HUAP é referência no atendimento de crianças e adolescentes vítimas de violência

Há 20 anos o Hospital Universitário Antônio Pedro (HUAP) é referência no atendimento de crianças e adolescentes vítimas de violência sexual. Só em 2019 foram cinquenta atendimentos. O número é considerado alto quando se calcula a média mensal, que fica em torno de quatro atendimentos. A violência contra crianças e adolescentes abrange os casos de abuso sexual, negligência, maus-tratos físicos e emocionais.

Não são apenas os dados do hospital de Niterói que são preocupantes. A Organização Panamericana de Saúde (OPAS) divulgou em 2017 que durante a infância, uma em cada quatro crianças sofre maus-tratos físicos, uma em cada cinco meninas e um em cada 13 meninos são vítimas de abuso sexual.
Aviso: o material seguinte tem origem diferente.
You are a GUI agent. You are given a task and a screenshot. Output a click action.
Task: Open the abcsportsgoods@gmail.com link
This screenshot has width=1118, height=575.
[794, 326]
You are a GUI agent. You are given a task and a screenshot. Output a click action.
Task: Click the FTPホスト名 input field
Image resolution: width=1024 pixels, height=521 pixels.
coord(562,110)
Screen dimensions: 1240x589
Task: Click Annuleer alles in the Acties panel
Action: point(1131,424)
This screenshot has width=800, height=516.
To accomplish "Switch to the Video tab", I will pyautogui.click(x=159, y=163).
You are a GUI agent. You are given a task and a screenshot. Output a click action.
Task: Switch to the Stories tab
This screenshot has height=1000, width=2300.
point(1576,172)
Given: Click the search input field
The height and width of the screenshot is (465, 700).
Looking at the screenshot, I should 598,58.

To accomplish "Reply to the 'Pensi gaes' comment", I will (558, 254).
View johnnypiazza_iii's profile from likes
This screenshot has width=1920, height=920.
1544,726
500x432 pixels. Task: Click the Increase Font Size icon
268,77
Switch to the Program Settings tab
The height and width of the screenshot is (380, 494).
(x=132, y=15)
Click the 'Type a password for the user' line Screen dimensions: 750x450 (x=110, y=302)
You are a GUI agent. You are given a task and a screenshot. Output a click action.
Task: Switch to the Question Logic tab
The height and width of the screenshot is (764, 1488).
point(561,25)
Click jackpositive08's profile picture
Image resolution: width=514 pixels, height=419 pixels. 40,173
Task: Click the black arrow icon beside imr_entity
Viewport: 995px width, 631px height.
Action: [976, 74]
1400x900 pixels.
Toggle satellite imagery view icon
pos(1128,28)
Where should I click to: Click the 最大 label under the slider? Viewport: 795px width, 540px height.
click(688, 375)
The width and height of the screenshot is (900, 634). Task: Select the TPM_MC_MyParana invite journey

Em 2019, nos registros feitos pelo Disque Direitos Humanos, dos 159 mil, quase 87 mil foram de violações de direitos infantis ou de adolescentes, um aumento de quase 14% em comparação com 2018.

Por isso, em 2001 o HUAP criou o Atendimento a Crianças e Adolescentes Vítimas de Violência (ACAVV). O objetivo do programa é o de oferecer atendimento inter/multiprofissional à criança e ao adolescente vítimas de violência intra ou extradomiciliar, sendo ela de natureza sexual ou não. O hospital recebe jovens até 19 anos de Niterói ou municípios adjacentes que venham de forma espontânea ou encaminhadas.

Para a assistente social do hospital, Senir Santos da Hora, “a violência tem seus impactos diretos sobre a saúde dos sujeitos afetados, sendo reconhecida no Brasil como um dos principais problemas existentes nesse campo. O atendimento das situações de violência nos hospitais públicos vem exigindo um trabalho multidisciplinar, com articulações internas e externas. É crucial que cada categoria profissional, cada segmento e cada setor/serviço desempenhe as funções designadas em fluxos instituídos e com o entendimento correto sobre o fenômeno da violência”, enfatiza.

Senir, que também é integrante do ACAVV, explica que a primeira avaliação é realizada por pediatra e assistente social. “O pediatra define se é preciso fazer consulta com ginecologista ou outras especialidades e também é feita uma avaliação da necessidade ou não de medicamentos e coleta de exames para Infecções sexualmente Transmissíveis (IST). Já o assistente social atende a vítima e sua família para apoio e orientações, identificando fatores de risco e de proteção, além de demandas relacionadas à situação de vulnerabilidade social em decorrência do contexto de violência. No atendimento, também é elaborado um relatório, laudo e/ou parecer social com base em estudo prévio de cada situação e encaminhamento aos órgãos competentes (Conselho Tutelar, Vara de Infância, Juventude e do Idoso, Ministério Público, etc)”, ressalta.

A violência, também denominada de abuso ou maus-tratos, já é uma das temáticas centrais da saúde pública em razão de sua magnitude e dos impactos na mortalidade da população. Segundo a assistente social, o Estatuto da Criança e Adolescente (ECA) tornou obrigatória a notificação, por parte dos profissionais de saúde ou de qualquer outra área, de casos suspeitos ou confirmados de maus-tratos dirigidos à crianças ou adolescentes. “Notificar o Sistema de Informações de Agravos de Notificação (Sinan) é uma exigência legal, independentemente de a violência ser confirmada ou não”.